Closed DanaGoyette closed 1 year ago

DanaGoyette commented 3 years ago

After ip6neigh has been running for a while, I start getting it erroring out when I try to list the hosts: awkNR: cmd. line:1: Unexpected token

Trying to debug it with sh -x, I'm not familiar enough with awk to know what it's trying to do.

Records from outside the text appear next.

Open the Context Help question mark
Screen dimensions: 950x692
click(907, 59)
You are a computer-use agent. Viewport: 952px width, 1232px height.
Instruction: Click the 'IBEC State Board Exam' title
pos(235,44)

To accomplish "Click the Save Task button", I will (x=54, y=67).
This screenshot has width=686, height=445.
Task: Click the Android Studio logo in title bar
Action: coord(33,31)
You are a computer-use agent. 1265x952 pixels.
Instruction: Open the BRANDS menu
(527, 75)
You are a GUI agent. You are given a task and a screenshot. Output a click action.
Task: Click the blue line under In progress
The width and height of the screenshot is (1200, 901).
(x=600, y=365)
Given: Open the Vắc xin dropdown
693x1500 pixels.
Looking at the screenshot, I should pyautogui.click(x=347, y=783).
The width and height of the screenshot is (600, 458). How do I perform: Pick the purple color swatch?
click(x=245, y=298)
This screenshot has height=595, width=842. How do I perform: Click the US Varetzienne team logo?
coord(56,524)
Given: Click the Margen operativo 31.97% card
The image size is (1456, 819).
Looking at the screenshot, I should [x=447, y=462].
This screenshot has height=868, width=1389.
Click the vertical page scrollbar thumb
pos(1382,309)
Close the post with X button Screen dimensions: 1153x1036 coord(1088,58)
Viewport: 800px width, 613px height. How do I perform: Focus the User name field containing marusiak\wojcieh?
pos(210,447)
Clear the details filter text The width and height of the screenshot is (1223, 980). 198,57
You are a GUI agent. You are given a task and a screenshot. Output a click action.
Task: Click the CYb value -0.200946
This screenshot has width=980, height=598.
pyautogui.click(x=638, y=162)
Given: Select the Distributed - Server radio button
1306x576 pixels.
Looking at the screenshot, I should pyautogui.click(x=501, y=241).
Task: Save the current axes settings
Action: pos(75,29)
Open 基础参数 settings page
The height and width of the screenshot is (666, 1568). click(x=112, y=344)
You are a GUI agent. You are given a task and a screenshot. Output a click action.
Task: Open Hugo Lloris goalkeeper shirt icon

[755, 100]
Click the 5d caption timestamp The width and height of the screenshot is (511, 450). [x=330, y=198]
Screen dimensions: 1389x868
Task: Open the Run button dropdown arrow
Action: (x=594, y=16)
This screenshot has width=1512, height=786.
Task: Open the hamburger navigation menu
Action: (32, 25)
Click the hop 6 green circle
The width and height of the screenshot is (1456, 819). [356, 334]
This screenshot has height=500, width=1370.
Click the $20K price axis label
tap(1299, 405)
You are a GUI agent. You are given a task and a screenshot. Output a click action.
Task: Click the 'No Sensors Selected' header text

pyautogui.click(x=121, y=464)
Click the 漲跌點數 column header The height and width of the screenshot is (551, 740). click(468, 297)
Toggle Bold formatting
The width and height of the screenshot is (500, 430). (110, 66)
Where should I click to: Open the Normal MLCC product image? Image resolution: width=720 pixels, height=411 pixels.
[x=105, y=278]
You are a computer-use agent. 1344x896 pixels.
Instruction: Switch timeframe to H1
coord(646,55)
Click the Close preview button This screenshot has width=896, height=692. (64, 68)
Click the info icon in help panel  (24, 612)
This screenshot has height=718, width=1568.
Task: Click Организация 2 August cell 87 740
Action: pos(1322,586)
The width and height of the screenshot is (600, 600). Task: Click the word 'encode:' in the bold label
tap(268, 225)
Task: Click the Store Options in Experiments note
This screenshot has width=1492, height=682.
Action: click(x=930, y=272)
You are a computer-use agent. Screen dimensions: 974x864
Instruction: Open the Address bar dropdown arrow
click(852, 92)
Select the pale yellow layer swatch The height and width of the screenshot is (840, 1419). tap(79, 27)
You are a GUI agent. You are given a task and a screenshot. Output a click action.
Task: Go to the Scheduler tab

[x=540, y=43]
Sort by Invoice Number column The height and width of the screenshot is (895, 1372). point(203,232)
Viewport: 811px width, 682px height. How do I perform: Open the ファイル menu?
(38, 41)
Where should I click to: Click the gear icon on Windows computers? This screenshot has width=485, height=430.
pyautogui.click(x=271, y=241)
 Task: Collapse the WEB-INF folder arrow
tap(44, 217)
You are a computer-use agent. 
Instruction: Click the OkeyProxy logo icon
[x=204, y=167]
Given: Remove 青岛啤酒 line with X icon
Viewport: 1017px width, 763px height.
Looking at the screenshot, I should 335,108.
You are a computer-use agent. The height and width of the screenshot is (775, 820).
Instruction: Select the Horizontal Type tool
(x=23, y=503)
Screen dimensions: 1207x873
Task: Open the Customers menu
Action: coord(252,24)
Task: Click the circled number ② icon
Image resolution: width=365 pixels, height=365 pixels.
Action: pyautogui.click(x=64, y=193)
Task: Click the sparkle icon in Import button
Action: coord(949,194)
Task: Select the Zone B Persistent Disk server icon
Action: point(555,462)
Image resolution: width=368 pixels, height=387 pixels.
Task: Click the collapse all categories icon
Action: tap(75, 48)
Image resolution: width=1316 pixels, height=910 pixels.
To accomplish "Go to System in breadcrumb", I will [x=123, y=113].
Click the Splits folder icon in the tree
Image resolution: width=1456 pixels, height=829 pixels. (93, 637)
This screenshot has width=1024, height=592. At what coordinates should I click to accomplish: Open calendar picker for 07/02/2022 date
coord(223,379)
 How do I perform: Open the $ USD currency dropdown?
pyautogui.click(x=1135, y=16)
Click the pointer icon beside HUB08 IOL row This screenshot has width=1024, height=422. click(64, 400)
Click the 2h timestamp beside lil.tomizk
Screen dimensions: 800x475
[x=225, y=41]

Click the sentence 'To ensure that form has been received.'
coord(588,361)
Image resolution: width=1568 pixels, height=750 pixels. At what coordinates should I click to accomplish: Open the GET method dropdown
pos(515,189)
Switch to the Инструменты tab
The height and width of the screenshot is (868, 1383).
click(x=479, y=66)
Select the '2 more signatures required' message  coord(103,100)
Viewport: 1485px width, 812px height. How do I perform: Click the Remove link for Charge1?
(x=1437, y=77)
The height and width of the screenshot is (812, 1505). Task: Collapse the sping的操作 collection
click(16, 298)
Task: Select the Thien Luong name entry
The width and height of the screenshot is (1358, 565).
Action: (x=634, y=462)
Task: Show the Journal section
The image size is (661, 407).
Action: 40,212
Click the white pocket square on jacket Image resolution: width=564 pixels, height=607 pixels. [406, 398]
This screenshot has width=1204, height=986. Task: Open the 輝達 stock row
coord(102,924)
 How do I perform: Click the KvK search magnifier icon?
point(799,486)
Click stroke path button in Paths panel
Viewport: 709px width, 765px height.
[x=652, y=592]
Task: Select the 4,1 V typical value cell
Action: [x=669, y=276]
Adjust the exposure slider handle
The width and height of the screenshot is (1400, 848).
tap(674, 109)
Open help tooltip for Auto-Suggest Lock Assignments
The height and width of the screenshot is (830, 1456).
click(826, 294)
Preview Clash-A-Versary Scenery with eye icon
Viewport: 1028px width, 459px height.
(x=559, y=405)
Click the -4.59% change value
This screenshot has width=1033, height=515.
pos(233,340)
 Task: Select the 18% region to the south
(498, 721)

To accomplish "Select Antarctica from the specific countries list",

root@OpenWrt:~# sh -x /usr/bin/ip6neigh list
+ . /lib/functions.sh
+ N='
'
+ _C=0
+ NO_EXPORT=1
+ LOAD_STATE=1
+ LIST_SEP=' '
+ reset_cb
+ '[' -z  ]
+ '[' -f /lib/config/uci.sh ]
+ . /lib/config/uci.sh
+ CONFIG_APPEND=
+ . /lib/functions/network.sh
+ readonly 'CMD_TOOL_VERSION=1.7.2'
+ readonly 'HOSTS_FILE=/tmp/hosts/ip6neigh'
+ readonly 'CACHE_FILE=/tmp/ip6neigh.cache'
+ readonly 'SERVICE_NAME=ip6neigh-svc.sh'
+ readonly 'SBIN_DIR=/usr/sbin/'
+ readonly 'SHARE_DIR=/usr/share/ip6neigh/'
+ readonly 'SERVICE_SCRIPT=/usr/sbin/ip6neigh-svc.sh'
+ readonly 'OUI_FILE=/usr/share/ip6neigh/oui.gz'
+ '[' list '=' --version ]
+ . /usr/lib/ip6neigh/ip6addr_functions.sh
+ IP6ADDR_LIB_VERSION=1.7.1
+ '[' list '=' --version ]
+ CMD=/usr/bin/ip6neigh
+ list_hosts  
+ check_running
+ is_running
+ pgrep -f ip6neigh-svc.sh
+ return 0
+ return 0
+ check_files
+ '[' -f /tmp/hosts/ip6neigh ]
+ '[' -f /tmp/ip6neigh.cache ]
+ return 0
+ grep -n '^#Discovered' /tmp/hosts/ip6neigh
+ cut -d : -f1
+ local 'ln='
+ echo '#Predefined hosts'
#Predefined hosts
+ awk 'NR>1&&NR<(-1) {printf "%-30s %s\n",$2,$1}' /tmp/hosts/ip6neigh
+ sort
+ echo -e '\n#Discovered hosts'

#Discovered hosts
+ awk 'NR> {printf "%-30s %s\n",$2,$1}' /tmp/hosts/ip6neigh
+ sort
awkNR: cmd. line:1: Unexpected token
DanaGoyette commented 3 years ago

I should note that the /tmp/hosts/ip6neigh file does not have either comment in it, it's just a list of IP addresses. If I manually add both headers, the ip6neigh list command unbreaks, but it seems to have a bunch of duplicate names, most of which are .TEMP.GUA (I changed TMP to TEMP in the config).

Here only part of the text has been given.